Firstly I don't feel comfortable giving you particular advice given that I don't know enough of your situation. Ie where are you working, where did you meet this woman, you love the daughters and they love you - how often do you see them, how do you know?. What is the shop selling, are they buying premises?. Is this money for stock?

General advice is that from my experience lots of people from all walks of life here have money making schemes from opening a noodle shop to building a big high rise. They don't think things out and I have observed their estimation of costs is sometimes poor. So you see a lot of small shops open right next to a whole lot of other small shops selling exactly the same things, and then close. You see half finished building projects a lot and sometimes you see success stories. If you look into success stories you can usually see why, hard work, expertise, weak competition etc

  • 3 weeks later...
Posted (edited)

Need Honest ?

I hired maid name Joy. I start hire her from 16th July and I stop hire her on 8th October (I open new company and I want my staff to have social insurance then i registered her as my staff in the company).

my spacial Budha Amulet was gone on 27th August. that made me very sad like somebody took my soul out, I look back at maid and in my thought her stolen for sure. but I pretty on her she have 4 child to take care It's really stupid decision.

My husband keep telling me fire her because he saw her carry things out from our house every day. but I told him maybe she carry trash outside. She like to make cake. so exciting to go to the market. always buy things out of my order. the last day on number 7th October I told her buy milk , pork and basil leaf only. Oh..she came with fruit, chicken liver and 2 packs of vegetables. then in evening after she back home I went to check I found Fruit missing and no more pork and left us a little bit of chicken liver.

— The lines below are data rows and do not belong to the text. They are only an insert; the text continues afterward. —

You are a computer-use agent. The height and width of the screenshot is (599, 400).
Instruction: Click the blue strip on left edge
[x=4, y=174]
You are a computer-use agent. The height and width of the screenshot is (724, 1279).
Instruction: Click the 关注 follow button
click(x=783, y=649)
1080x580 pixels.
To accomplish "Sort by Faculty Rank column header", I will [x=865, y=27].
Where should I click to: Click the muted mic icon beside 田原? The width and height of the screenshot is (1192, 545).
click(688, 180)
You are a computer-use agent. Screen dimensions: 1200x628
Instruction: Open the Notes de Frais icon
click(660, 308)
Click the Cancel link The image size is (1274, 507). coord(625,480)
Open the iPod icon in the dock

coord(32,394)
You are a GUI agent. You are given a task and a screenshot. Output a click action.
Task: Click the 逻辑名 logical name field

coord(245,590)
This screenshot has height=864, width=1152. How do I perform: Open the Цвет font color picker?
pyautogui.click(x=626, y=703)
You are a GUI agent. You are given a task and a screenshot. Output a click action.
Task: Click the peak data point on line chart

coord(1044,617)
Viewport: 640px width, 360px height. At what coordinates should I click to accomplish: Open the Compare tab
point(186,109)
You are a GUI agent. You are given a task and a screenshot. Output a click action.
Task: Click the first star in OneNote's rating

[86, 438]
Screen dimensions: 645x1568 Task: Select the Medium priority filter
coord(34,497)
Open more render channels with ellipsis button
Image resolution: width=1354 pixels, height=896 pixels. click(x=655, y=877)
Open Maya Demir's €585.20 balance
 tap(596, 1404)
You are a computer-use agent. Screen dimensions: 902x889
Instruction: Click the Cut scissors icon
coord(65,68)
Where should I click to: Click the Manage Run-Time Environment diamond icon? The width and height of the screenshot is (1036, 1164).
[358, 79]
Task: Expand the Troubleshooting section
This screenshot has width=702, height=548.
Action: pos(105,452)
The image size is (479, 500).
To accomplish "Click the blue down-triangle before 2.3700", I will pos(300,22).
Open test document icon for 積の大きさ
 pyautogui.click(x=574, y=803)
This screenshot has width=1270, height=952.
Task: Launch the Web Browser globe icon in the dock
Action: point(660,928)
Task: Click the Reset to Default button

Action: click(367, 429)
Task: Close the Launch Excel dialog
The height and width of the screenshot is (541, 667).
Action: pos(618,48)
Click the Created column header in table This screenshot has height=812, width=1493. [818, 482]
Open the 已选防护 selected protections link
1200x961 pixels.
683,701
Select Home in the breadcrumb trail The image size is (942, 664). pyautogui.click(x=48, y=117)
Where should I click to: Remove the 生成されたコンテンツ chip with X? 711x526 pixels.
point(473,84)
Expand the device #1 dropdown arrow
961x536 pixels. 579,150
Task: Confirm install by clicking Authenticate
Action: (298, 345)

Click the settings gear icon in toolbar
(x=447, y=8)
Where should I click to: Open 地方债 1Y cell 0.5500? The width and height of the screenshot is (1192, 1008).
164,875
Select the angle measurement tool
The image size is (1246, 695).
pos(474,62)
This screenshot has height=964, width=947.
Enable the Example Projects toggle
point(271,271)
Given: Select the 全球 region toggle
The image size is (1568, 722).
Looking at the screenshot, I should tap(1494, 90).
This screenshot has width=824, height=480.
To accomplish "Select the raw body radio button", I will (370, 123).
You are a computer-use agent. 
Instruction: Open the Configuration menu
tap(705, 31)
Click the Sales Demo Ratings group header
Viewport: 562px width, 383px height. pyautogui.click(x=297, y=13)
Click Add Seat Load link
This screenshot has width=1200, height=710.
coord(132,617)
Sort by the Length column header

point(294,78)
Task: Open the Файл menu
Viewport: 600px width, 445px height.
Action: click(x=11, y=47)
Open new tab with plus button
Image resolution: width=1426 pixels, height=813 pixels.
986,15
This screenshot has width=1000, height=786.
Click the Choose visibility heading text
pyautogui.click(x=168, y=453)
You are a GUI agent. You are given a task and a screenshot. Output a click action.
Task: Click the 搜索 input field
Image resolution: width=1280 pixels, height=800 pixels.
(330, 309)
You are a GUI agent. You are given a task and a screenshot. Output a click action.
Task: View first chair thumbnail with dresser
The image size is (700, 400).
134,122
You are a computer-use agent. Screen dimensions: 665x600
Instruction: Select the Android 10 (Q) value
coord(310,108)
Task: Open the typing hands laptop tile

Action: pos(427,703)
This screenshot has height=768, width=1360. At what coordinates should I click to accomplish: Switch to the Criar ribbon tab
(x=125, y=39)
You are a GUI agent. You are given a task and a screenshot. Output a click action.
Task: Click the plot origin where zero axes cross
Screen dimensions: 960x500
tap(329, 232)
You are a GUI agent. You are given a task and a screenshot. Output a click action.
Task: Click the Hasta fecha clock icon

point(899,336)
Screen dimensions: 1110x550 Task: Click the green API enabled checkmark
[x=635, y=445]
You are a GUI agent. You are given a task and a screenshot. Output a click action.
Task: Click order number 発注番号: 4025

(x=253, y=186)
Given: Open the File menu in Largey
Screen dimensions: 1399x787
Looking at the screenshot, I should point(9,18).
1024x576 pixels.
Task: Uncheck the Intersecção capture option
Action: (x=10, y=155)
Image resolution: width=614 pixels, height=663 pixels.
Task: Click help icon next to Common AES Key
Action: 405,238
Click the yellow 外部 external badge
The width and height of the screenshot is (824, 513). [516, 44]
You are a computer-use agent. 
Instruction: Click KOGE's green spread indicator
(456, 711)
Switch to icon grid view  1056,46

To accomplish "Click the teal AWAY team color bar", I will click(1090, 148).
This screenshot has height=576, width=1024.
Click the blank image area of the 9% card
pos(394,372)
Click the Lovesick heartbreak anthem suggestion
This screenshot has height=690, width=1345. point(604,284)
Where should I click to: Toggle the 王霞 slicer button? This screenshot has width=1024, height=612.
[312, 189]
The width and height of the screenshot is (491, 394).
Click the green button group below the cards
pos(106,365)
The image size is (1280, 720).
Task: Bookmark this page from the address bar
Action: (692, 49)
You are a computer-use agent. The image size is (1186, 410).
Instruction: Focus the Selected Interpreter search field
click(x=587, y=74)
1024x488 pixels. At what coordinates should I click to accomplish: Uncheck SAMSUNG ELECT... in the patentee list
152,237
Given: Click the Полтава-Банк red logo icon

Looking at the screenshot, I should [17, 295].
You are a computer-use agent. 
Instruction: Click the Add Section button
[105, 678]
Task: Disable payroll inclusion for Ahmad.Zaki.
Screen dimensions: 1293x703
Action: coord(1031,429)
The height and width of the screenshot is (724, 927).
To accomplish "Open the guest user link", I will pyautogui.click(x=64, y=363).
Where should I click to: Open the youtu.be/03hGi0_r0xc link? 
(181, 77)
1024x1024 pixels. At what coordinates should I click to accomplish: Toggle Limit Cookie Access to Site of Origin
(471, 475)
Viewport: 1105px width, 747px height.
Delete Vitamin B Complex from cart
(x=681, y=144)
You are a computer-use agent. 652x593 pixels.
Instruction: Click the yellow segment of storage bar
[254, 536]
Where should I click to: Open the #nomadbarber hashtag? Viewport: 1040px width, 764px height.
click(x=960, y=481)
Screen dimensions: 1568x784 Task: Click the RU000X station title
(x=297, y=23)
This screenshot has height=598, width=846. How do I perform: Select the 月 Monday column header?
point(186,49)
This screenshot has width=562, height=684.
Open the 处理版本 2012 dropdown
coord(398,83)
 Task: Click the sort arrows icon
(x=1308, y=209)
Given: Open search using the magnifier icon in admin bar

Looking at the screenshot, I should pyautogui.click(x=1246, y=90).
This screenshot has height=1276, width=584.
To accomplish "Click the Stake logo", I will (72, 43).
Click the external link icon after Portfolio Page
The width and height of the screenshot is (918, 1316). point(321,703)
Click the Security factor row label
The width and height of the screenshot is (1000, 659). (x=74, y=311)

I decided stop hire her, then we go to check things around house. my husband's expensive perfume some of it volume down for half bottle. some was refill by other cheap perfume.

Now She went to report to labor department (from my stupid registered her in social insurance fund) to force me to pay her 2100 baht for 7 days working (lucky I not put her tip working show on her salary report)

but its effect to my company name as we just start company.

So smart I don't have any prove to arrest her.

Edited by Mario2008
naming and shaming not allowed
Posted

Probably no business experience, probably not educated, knows nothing about profit and loss..cash in means cash to spend..

Someone said rent and prove its a viable business model...sounds good to me..

If she gets annoyed or angry..then it's been an invaluable lesson..

Emotional decisions sometimes become irrational ones even though we know that they are..been there..good luck..

No need to be unemployed..

Posted

I am no expert on Thai ladies far from it. But the fact you have doubts, is a gut reaction. Follow it.

Despite your commitment to the kids etc. you are not in the same pecking order in the eyes of your Thai family. Keep consistent with your present financial arrangements.

No point in planting the seeds of potential resentment down the line.

  • 3 weeks later...
Posted

Yes, she loves her kids and family more than she loves you.

Do you really know that her brother is putting up half? How do know that, because she told you?

In the years I've been here, I've had what I considered to be the nicest women, long-term friends I thought -- nothing romantic, try to con me. Certainly girlfriends have tried that as well.

You have to draw the line and where you draw it is up to you. But they will ask keep asking for money in one way or another until it's all gone or until you say no.

Unless, of course, yours "is different" :)

  • Like 1
Posted

the consequences of high moral values which include self consciousness and guilt, especially where little children are concerned, make you ripe for exploitation.

This should be mandatory reading for all farangs entering the kingdom.